INSTRUÇÕES DO EXERCÍCIO: Prossiga com o artigo sobre o feminino medieval no cinema a partir da última frase apresentada dele.

CINEMA E IDADE MÉDIA:
A REPRESENTAÇÃO DO FEMININO MEDIEVAL NOS FILMES
“REI ARTHUR” (2004) E “TRISTÃO E ISOLDA” (2006)

Letícia Schneider Ferreira 1

 

 

Resumo: O presente artigo visa discutir as representações do feminino medieval no Cinema, e, para tanto, foram selecionados os filmes Rei Arthur (2004) e Tristão e Isolda (2006). Inicialmente realiza-se uma breve reflexão sobre a relação entre cinema e história e suas potencialidades. Após, debate-se o papel do feminino a partir das personagens Guinevere e Isolda, considerando o que estas representam em relação ao imaginário sobre o feminino no medievo e o que é possível denotar sobre a percepção da mulher a partir do contexto de produção dos filmes.

Palavras-chave:Cinema; Feminino; Idade Média.

Introdução

A realização de produções cinematográficas de cunho histórico é bastante frequente, recebendo atenção cada vez maior de pesquisadores da área de História. De fato, é fundamental salientar a importância deste veículo enquanto propagador de representações do passado, uma vez que se dirige a um grande público, o qual, muitas vezes, não possui outras fontes para a verificação do conteúdo abordado em determinado filme. Esta questão pode ser observada em relação à Idade Média, período retratado em abundância pela indústria do Cinema 2, principalmente através dos gêneros aventura, drama e guerra.

TRECHO DOS DADOS:
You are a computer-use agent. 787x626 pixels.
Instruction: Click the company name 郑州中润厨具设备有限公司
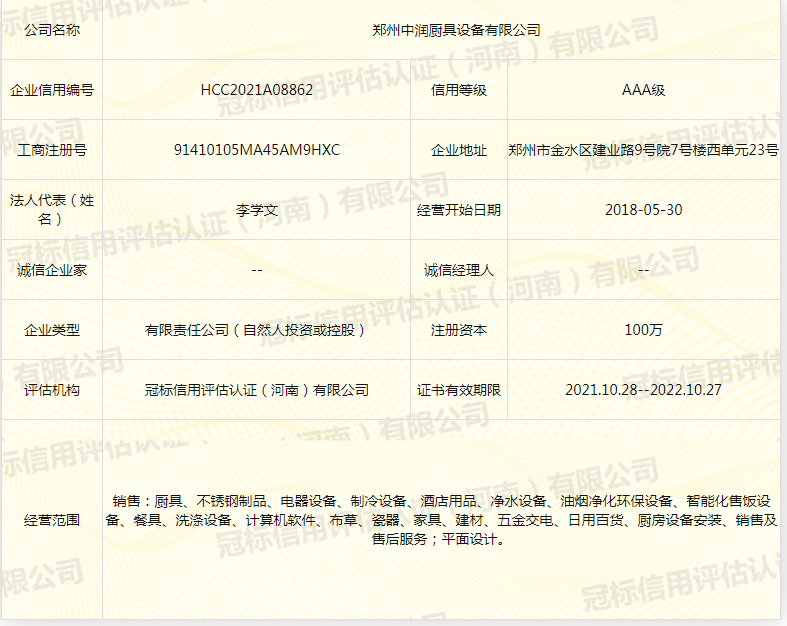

RESULTADO FINAL:
O presente artigo propõe-se a realizar uma reflexão sobre a representação do feminino medieval a partir do Cinema. Num primeiro momento serão discutidas questões relativas à utilização do Cinema enquanto fonte histórica e enquanto espaço de construção simbólica e política, avaliando aspectos como, por exemplo, o contexto da produção cinematográfica, entre outros. A seguir, realizar-se-á uma apresentação do primeiro filme selecionado, Rei Arthur (2004), enfocando a personagem “Guinevere” interpretada pela atriz Keira Knightley. Logo após, este estudo observará a constituição da personagem “Isolda”, representada por Sophia Myles, no filme realizado em 2006 e intitulado Tristão e Isolda. Por fim, serão realizadas algumas considerações finais sobre o tema em estudo, procurando incentivar novas pesquisas vinculadas à temática abordada.

Cinema e História: uma breve reflexão

A abordagem sobre o Cinema e sua relação com a História vem sendo realizada desde os anos 60, momento em que este veículo de comunicação com as massas já tem sua importância consolidada. O pioneiro na realização da análise da vinculação dos recursos cinematográficos e da história foi o jornalista Siegfried Kracauer, o qual estudou o uso de filmes pelo regime nazista, avaliando os fatores psicológicos embutidos nestes e que favoreceriam uma ação coletiva em prol dos interesses do governo. (GONZAGA, 2008). Nos anos 70, destaca-se a contribuição de Marc Ferro, através da obra Cinema e História, a partir da qual argumenta a importância da fonte cinematográfica para a compreensão do momento histórico em que este filme foi realizado.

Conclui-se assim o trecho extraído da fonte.